| Prompt |
Copy these records with every occurrence of "GUI agent" replaced by "screen agent", leaving everything else unchanged.

------------------------------------------------------------

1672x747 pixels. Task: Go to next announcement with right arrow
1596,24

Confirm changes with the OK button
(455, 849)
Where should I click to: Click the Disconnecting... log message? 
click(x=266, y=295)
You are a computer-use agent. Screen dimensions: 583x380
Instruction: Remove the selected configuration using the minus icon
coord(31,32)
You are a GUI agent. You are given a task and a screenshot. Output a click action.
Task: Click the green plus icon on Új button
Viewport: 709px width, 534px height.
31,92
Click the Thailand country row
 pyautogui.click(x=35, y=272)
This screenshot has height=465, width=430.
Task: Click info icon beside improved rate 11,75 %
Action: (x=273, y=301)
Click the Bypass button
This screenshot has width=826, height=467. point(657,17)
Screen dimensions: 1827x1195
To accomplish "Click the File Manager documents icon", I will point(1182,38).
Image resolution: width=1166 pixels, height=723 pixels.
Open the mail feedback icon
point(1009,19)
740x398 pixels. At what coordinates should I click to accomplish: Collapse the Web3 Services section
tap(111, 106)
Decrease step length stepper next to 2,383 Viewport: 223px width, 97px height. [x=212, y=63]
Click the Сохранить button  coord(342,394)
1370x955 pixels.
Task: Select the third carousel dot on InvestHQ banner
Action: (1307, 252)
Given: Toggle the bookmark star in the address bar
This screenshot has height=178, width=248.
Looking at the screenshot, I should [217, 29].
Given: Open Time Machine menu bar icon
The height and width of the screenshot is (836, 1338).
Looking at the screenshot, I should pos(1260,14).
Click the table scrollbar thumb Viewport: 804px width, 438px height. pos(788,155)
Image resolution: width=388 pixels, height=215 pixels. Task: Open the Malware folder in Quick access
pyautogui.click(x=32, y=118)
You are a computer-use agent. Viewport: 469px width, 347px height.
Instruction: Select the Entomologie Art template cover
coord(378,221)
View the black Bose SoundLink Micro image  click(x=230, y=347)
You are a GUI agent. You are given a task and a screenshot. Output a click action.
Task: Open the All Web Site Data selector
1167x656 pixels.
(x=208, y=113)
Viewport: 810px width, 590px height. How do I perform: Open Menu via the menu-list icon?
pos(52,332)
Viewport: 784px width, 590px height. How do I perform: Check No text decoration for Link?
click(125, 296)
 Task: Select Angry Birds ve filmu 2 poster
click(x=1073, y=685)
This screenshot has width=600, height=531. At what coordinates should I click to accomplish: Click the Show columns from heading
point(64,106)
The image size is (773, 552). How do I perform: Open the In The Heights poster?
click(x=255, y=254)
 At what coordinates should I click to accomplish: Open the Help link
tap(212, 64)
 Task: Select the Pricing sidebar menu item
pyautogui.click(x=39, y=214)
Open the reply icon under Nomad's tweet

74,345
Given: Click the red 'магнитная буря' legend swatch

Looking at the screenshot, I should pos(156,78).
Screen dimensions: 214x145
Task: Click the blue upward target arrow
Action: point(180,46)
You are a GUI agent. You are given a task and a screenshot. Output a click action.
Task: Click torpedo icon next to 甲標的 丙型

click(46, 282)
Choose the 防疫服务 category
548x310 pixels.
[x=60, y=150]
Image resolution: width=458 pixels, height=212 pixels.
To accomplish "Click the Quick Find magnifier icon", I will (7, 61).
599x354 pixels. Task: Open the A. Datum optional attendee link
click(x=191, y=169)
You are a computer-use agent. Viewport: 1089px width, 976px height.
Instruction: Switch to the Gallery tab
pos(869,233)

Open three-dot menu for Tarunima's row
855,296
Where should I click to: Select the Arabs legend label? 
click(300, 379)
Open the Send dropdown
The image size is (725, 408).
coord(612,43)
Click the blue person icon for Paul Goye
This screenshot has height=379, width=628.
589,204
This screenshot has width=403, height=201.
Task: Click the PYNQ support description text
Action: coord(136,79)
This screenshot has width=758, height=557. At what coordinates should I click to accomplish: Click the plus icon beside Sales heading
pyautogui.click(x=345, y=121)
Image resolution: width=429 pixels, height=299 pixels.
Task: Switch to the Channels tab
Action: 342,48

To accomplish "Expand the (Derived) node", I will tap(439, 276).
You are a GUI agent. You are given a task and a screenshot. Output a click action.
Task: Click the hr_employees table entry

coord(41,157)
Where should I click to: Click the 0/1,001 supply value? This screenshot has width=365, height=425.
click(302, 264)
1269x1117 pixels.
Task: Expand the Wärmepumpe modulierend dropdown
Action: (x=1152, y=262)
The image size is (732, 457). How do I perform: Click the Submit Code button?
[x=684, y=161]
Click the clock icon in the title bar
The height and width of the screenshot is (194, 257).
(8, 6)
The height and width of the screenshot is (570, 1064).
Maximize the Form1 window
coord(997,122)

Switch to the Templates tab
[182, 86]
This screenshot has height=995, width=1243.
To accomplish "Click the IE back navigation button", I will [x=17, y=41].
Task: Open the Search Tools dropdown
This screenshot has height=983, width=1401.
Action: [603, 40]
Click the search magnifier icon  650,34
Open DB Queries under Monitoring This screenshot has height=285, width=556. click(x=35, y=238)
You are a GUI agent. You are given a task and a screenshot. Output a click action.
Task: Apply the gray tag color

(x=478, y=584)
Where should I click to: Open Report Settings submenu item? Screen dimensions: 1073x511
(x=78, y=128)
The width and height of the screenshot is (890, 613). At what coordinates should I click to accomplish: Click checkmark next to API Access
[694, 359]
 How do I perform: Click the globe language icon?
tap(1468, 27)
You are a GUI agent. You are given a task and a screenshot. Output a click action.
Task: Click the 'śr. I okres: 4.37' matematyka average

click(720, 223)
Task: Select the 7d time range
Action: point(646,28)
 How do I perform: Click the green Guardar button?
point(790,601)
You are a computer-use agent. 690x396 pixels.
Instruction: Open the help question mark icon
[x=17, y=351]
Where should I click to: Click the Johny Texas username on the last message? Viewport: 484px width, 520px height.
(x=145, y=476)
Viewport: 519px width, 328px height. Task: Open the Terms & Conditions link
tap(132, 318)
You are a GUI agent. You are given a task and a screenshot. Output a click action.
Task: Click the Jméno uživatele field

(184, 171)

------------------------------------------------------------

| Worked answer |
1672x747 pixels. Task: Go to next announcement with right arrow
1596,24

Confirm changes with the OK button
(455, 849)
Where should I click to: Click the Disconnecting... log message? 
click(x=266, y=295)
You are a computer-use agent. Screen dimensions: 583x380
Instruction: Remove the selected configuration using the minus icon
coord(31,32)
You are a screen agent. You are given a task and a screenshot. Output a click action.
Task: Click the green plus icon on Új button
Viewport: 709px width, 534px height.
31,92
Click the Thailand country row
 pyautogui.click(x=35, y=272)
This screenshot has height=465, width=430.
Task: Click info icon beside improved rate 11,75 %
Action: (x=273, y=301)
Click the Bypass button
This screenshot has width=826, height=467. point(657,17)
Screen dimensions: 1827x1195
To accomplish "Click the File Manager documents icon", I will point(1182,38).
Image resolution: width=1166 pixels, height=723 pixels.
Open the mail feedback icon
point(1009,19)
740x398 pixels. At what coordinates should I click to accomplish: Collapse the Web3 Services section
tap(111, 106)
Decrease step length stepper next to 2,383 Viewport: 223px width, 97px height. [x=212, y=63]
Click the Сохранить button  coord(342,394)
1370x955 pixels.
Task: Select the third carousel dot on InvestHQ banner
Action: (1307, 252)
Given: Toggle the bookmark star in the address bar
This screenshot has height=178, width=248.
Looking at the screenshot, I should [217, 29].
Given: Open Time Machine menu bar icon
The height and width of the screenshot is (836, 1338).
Looking at the screenshot, I should pos(1260,14).
Click the table scrollbar thumb Viewport: 804px width, 438px height. pos(788,155)
Image resolution: width=388 pixels, height=215 pixels. Task: Open the Malware folder in Quick access
pyautogui.click(x=32, y=118)
You are a computer-use agent. Viewport: 469px width, 347px height.
Instruction: Select the Entomologie Art template cover
coord(378,221)
View the black Bose SoundLink Micro image  click(x=230, y=347)
You are a screen agent. You are given a task and a screenshot. Output a click action.
Task: Open the All Web Site Data selector
1167x656 pixels.
(x=208, y=113)
Viewport: 810px width, 590px height. How do I perform: Open Menu via the menu-list icon?
pos(52,332)
Viewport: 784px width, 590px height. How do I perform: Check No text decoration for Link?
click(125, 296)
 Task: Select Angry Birds ve filmu 2 poster
click(x=1073, y=685)
This screenshot has width=600, height=531. At what coordinates should I click to accomplish: Click the Show columns from heading
point(64,106)
The image size is (773, 552). How do I perform: Open the In The Heights poster?
click(x=255, y=254)
 At what coordinates should I click to accomplish: Open the Help link
tap(212, 64)
 Task: Select the Pricing sidebar menu item
pyautogui.click(x=39, y=214)
Open the reply icon under Nomad's tweet

74,345
Given: Click the red 'магнитная буря' legend swatch

Looking at the screenshot, I should pos(156,78).
Screen dimensions: 214x145
Task: Click the blue upward target arrow
Action: point(180,46)
You are a screen agent. You are given a task and a screenshot. Output a click action.
Task: Click torpedo icon next to 甲標的 丙型

click(46, 282)
Choose the 防疫服务 category
548x310 pixels.
[x=60, y=150]
Image resolution: width=458 pixels, height=212 pixels.
To accomplish "Click the Quick Find magnifier icon", I will (7, 61).
599x354 pixels. Task: Open the A. Datum optional attendee link
click(x=191, y=169)
You are a computer-use agent. Viewport: 1089px width, 976px height.
Instruction: Switch to the Gallery tab
pos(869,233)

Open three-dot menu for Tarunima's row
855,296
Where should I click to: Select the Arabs legend label? 
click(300, 379)
Open the Send dropdown
The image size is (725, 408).
coord(612,43)
Click the blue person icon for Paul Goye
This screenshot has height=379, width=628.
589,204
This screenshot has width=403, height=201.
Task: Click the PYNQ support description text
Action: coord(136,79)
This screenshot has width=758, height=557. At what coordinates should I click to accomplish: Click the plus icon beside Sales heading
pyautogui.click(x=345, y=121)
Image resolution: width=429 pixels, height=299 pixels.
Task: Switch to the Channels tab
Action: 342,48

To accomplish "Expand the (Derived) node", I will tap(439, 276).
You are a screen agent. You are given a task and a screenshot. Output a click action.
Task: Click the hr_employees table entry

coord(41,157)
Where should I click to: Click the 0/1,001 supply value? This screenshot has width=365, height=425.
click(302, 264)
1269x1117 pixels.
Task: Expand the Wärmepumpe modulierend dropdown
Action: (x=1152, y=262)
The image size is (732, 457). How do I perform: Click the Submit Code button?
[x=684, y=161]
Click the clock icon in the title bar
The height and width of the screenshot is (194, 257).
(8, 6)
The height and width of the screenshot is (570, 1064).
Maximize the Form1 window
coord(997,122)

Switch to the Templates tab
[182, 86]
This screenshot has height=995, width=1243.
To accomplish "Click the IE back navigation button", I will [x=17, y=41].
Task: Open the Search Tools dropdown
This screenshot has height=983, width=1401.
Action: [603, 40]
Click the search magnifier icon  650,34
Open DB Queries under Monitoring This screenshot has height=285, width=556. click(x=35, y=238)
You are a screen agent. You are given a task and a screenshot. Output a click action.
Task: Apply the gray tag color

(x=478, y=584)
Where should I click to: Open Report Settings submenu item? Screen dimensions: 1073x511
(x=78, y=128)
The width and height of the screenshot is (890, 613). At what coordinates should I click to accomplish: Click checkmark next to API Access
[694, 359]
 How do I perform: Click the globe language icon?
tap(1468, 27)
You are a screen agent. You are given a task and a screenshot. Output a click action.
Task: Click the 'śr. I okres: 4.37' matematyka average

click(720, 223)
Task: Select the 7d time range
Action: point(646,28)
 How do I perform: Click the green Guardar button?
point(790,601)
You are a computer-use agent. 690x396 pixels.
Instruction: Open the help question mark icon
[x=17, y=351]
Where should I click to: Click the Johny Texas username on the last message? Viewport: 484px width, 520px height.
(x=145, y=476)
Viewport: 519px width, 328px height. Task: Open the Terms & Conditions link
tap(132, 318)
You are a screen agent. You are given a task and a screenshot. Output a click action.
Task: Click the Jméno uživatele field

(184, 171)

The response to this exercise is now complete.